Какой фальшивый голос был у этой мадам. Но девочка сразу опровергла свою мамашу.

– Он только что сказал, что хочет. Пусть придет сюда, и мы вместе поедим. Пожуем-поболтаем.

На лице женщины выписалось страдание. Ее можно было понять и даже представить себя на ее месте. Богатые тоже плачут, страдают, переживают – это нам, голи перекатной, внушили с помощью бесконечных мыльных сериалов. С одной стороны эта мадам привыкла угождать своему странному ребенку, с другой – я был для нее опасен. Какой-то подонок из низших слоев, наверняка криминальный, скорее всего несущий биологические и информационные вирусы, инфосифилитик, сифоинфилитик. Наверное, еще год назад я застеснялся бы и оставил ее самостоятельно решать проблемы со своим ребенком. Но за этот год моя совесть куда-то подевалась, сдулась, исчахла.
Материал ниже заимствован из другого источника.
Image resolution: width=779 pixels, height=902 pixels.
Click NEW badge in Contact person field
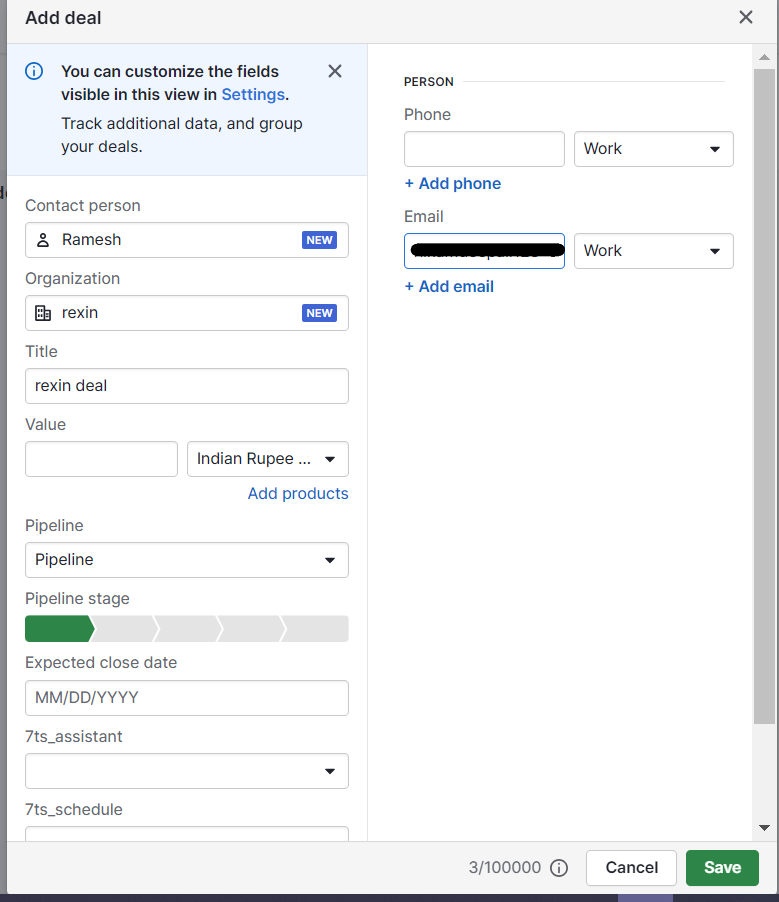coord(319,240)
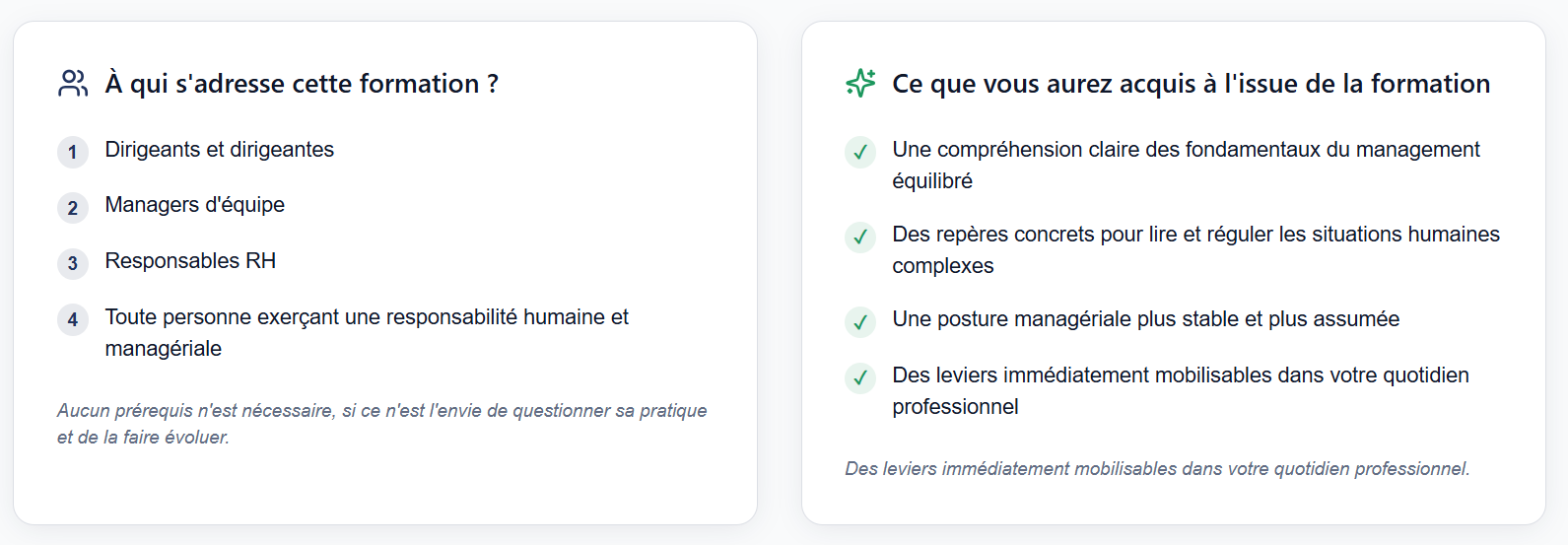
Task: Click checkmark beside compréhension claire item
Action: [860, 152]
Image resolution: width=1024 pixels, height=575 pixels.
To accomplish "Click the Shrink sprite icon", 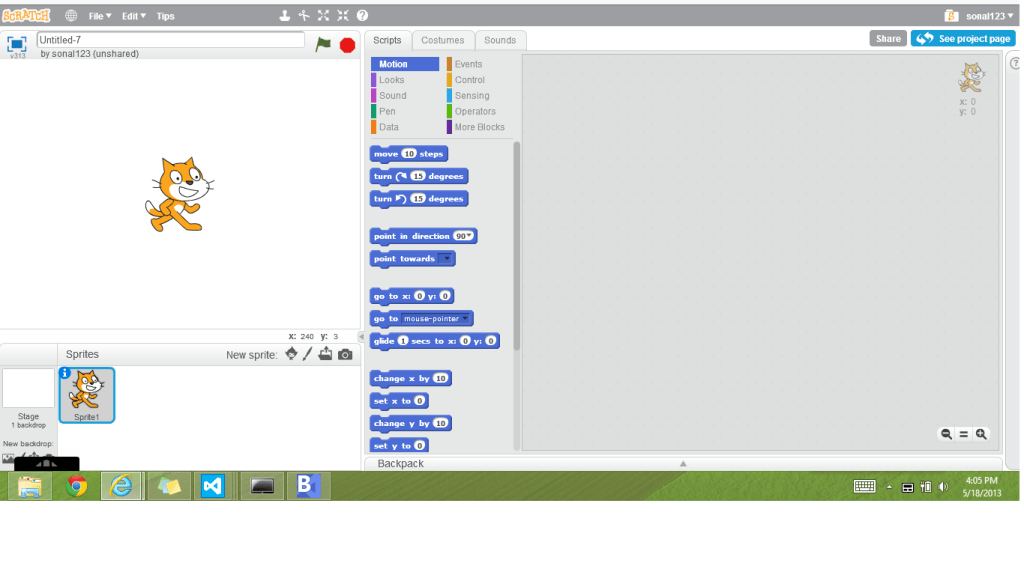I will pyautogui.click(x=343, y=16).
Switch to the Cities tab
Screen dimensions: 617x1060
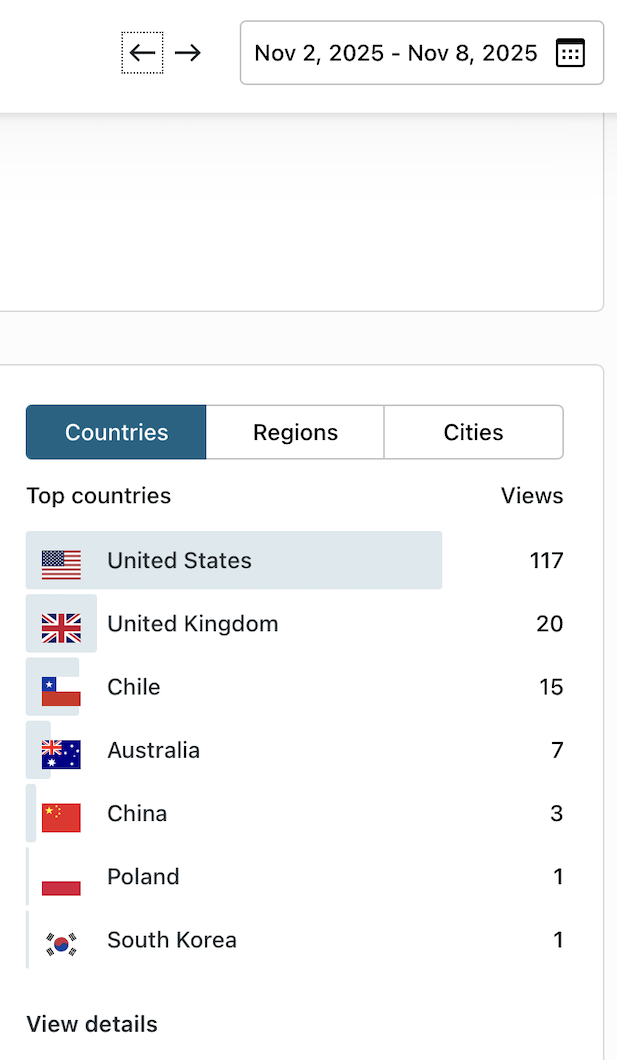[x=473, y=432]
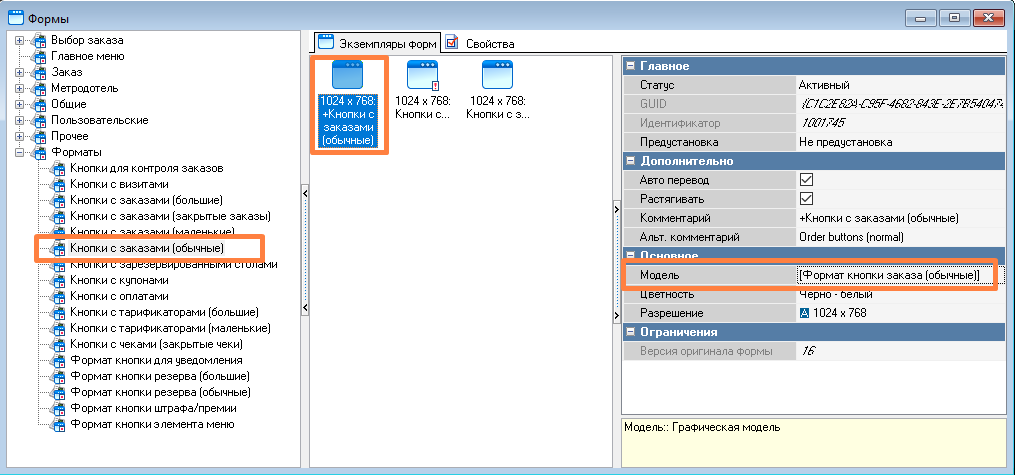Expand the Выбор заказа tree node
This screenshot has height=475, width=1015.
(x=21, y=40)
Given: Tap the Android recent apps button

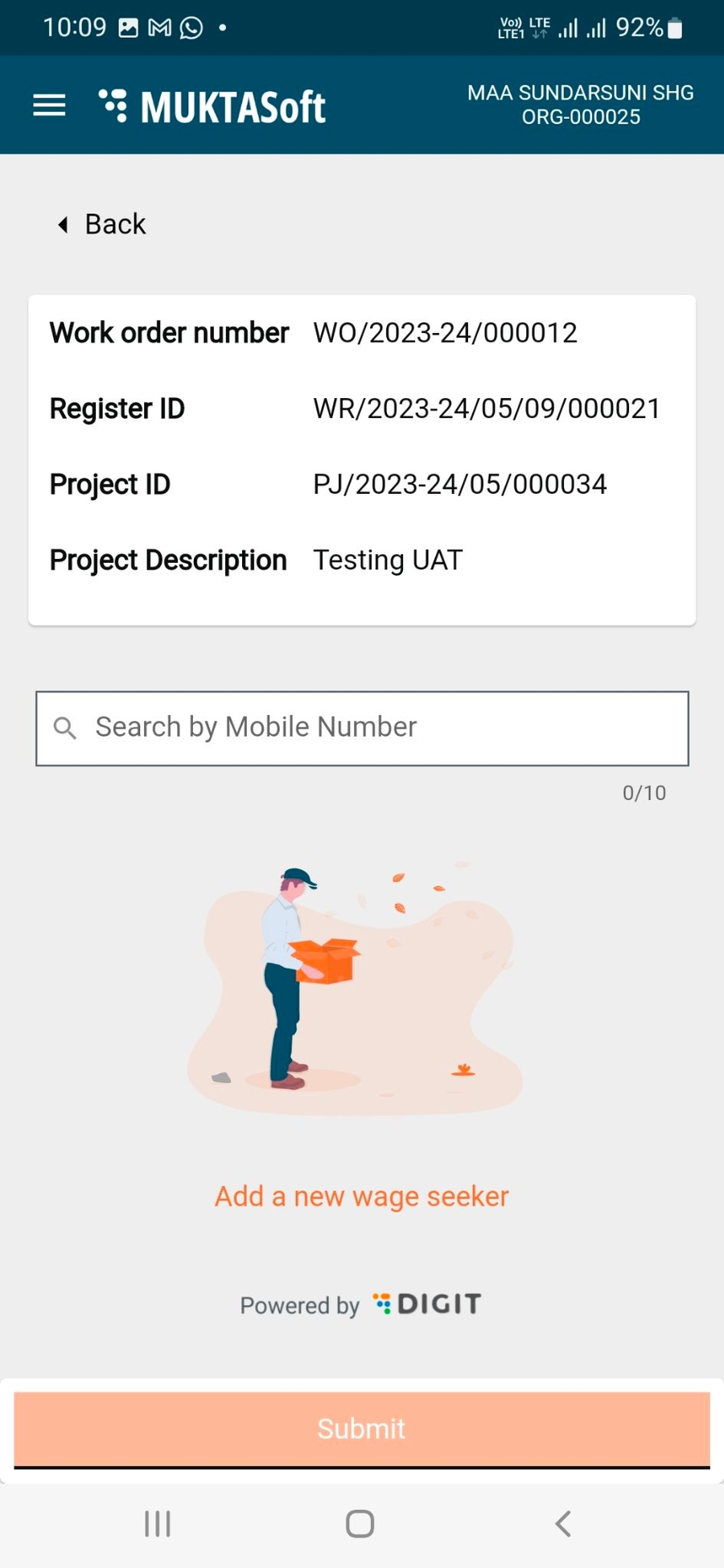Looking at the screenshot, I should [x=158, y=1523].
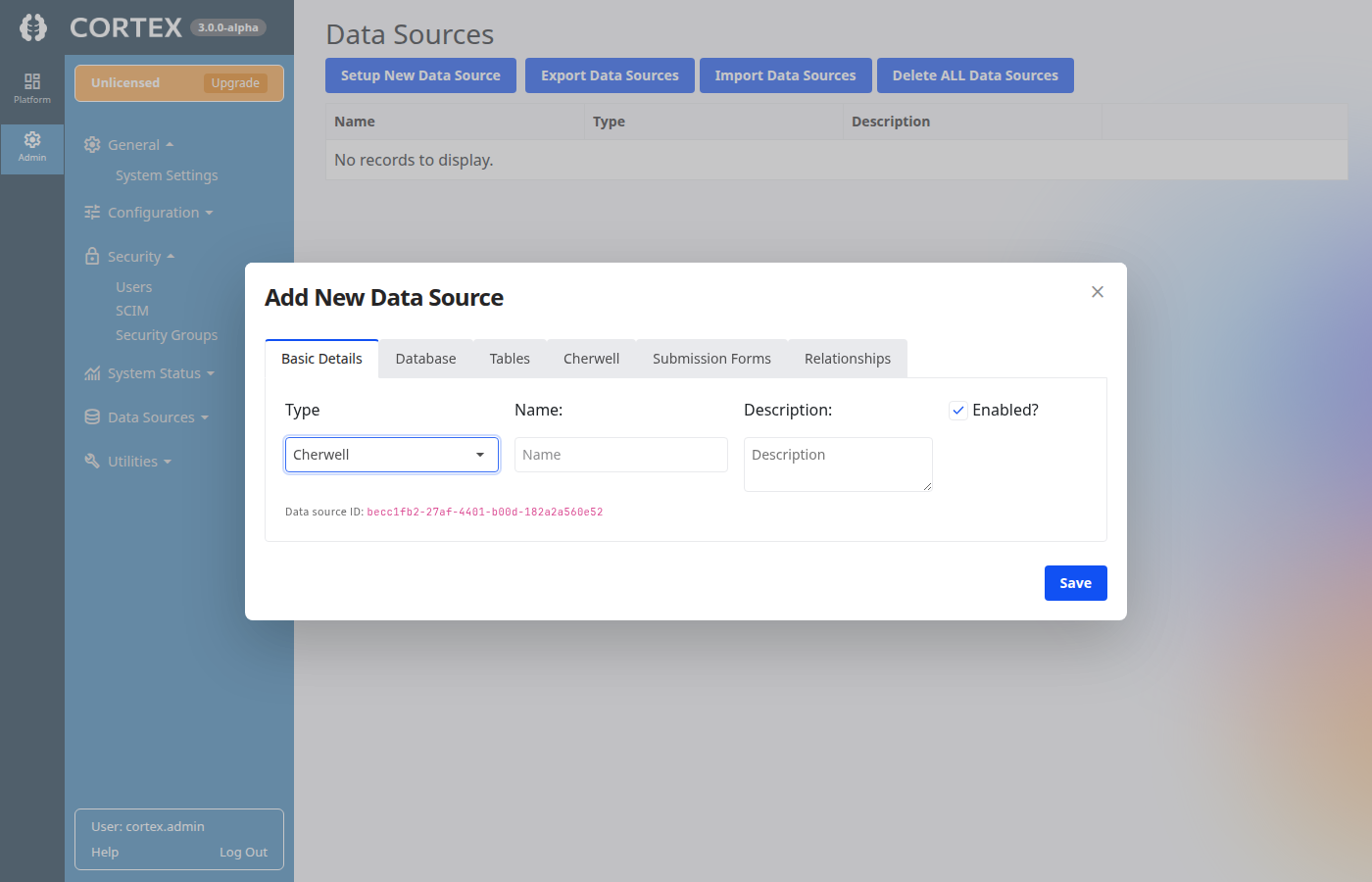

– Эй, давай поднимайся на второй этаж, – знай себе нудила «палочка». – Чего тянешь, что ты там стоишь, как памятник?

– Если вы не возражаете, хозяюшка, я зайду на десять минут. Так, наверное, будет лучше для вашей малышки. И кроме того, мне есть, что сказать ей насчет правильного питания.

На лице женщины обозначился перелом. Душевный перелом.

– Ну хорошо, десять. Я сейчас спущусь и открою вам.

И дверь действительно распахнулась. Чтобы я мог войти, хозяйке пришлось отключать робостража, который уже потянул ко мне свои щупальца.

– Выдохните сюда, пожалуйста.

Я дыхнул в трубку, на ней зажегся зеленый индикатор. Теперь хоть буду знать, что у меня нет туберкулеза и серозного менингита. А вши, надеюсь, не разбегутся – не кони же.

Впрочем, дальше первого этажа мне подняться не дали. Бдительная женщина остановила меня в подсобке около кухни. Ничего такая подсобка, я бы согласился в ней прожить всю оставшуюся жизнь, особенно если будет доступ на кухню – а там картошечка сама чистится, кастрюльки сами по плите скачут на магнитных подушках, а холодильник рассказывает и показывает, какие блюда можно изготовить из всякой снеди, лежащей у него во чреве.